You can convert MultiIndex to columns by reset_index:
df = df.reset_index()
Or specify each column in parameter names for avoid MultiIndex:
df = pd.read_csv('samplefile.txt', sep='\t', names = ["one","two","next", "234", "235", "236"]
A word of warning with MultiIndex as I was bitten by this yesterday and wasted time trying to trouble shoot a non-existant problem.
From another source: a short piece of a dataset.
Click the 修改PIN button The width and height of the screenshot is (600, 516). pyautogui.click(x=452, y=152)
If one of your index levels is of type float64 then you may find that the indexes are not shown in full. I had a dataframe I was df.groupby().describe() and the variable I was performing the groupby() on was originally a long int, at some point it was converted to a float and when printing out this index was rounded. There were a number of values very close to each other and so it appeared on printing that the groupby() had found multiple levels of the second index.
Thats not very clear so here is an illustrative example...
import numpy as np
import pandas as pd
index = np.random.uniform(low=89908893132829,
high=89908893132929,
size=(50,))
df = pd.DataFrame({'obs': np.arange(100)},
index=np.append(index, index)).sort_index()
df.index.name = 'index1'
df['index2'] = [1, 2] * 50
df.reset_index(inplace=True)
df.set_index(['index1', 'index2'], inplace=True)
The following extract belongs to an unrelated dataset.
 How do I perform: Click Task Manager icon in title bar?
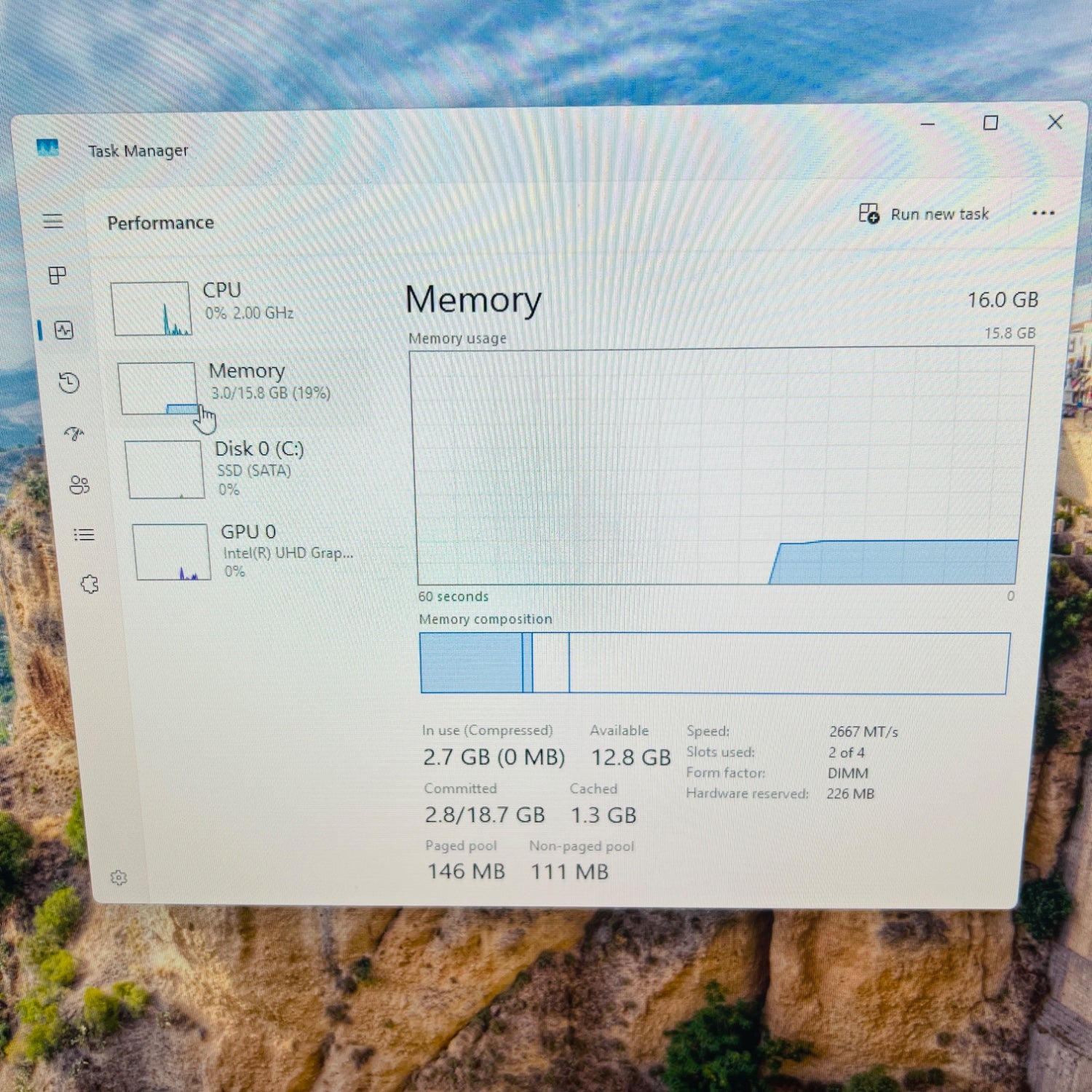coord(47,149)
Look at the dataframe and it appears that there is only one level of index1...
df.head(10)
obs
index1 index2
8.990889e+13 1 4
2 54
1 61
2 11
1 89
2 39
1 65
2 15
1 60
2 10
groupby(['index1', 'index2']).describe() and it looks like there is only one level of index1...
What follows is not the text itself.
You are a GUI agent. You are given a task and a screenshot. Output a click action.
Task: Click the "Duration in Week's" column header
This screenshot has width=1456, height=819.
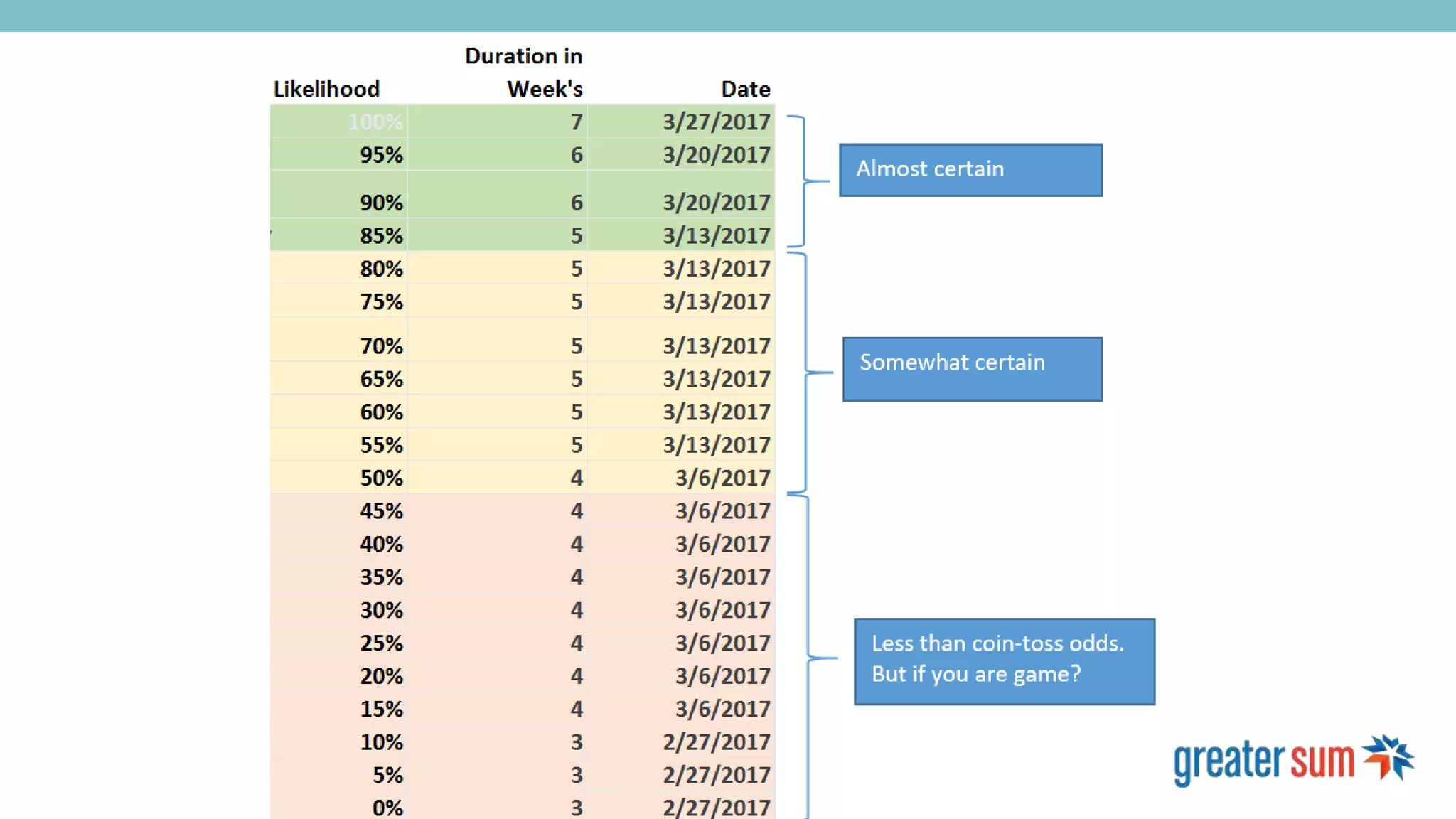[x=524, y=73]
summary = df.groupby(['index1', 'index2']).describe()
summary.head()
obs
count mean std min 25% 50% 75% max
index1 index2
8.990889e+13 1 1.0 4.0 NaN 4.0 4.0 4.0 4.0 4.0
2 1.0 54.0 NaN 54.0 54.0 54.0 54.0 54.0
1 1.0 61.0 NaN 61.0 61.0 61.0 61.0 61.0
2 1.0 11.0 NaN 11.0 11.0 11.0 11.0 11.0
1 1.0 89.0 NaN 89.0 89.0 89.0 89.0 89.0
But if you look at the actual values of index1 in either you see that there are multiple unique values. In the original dataframe...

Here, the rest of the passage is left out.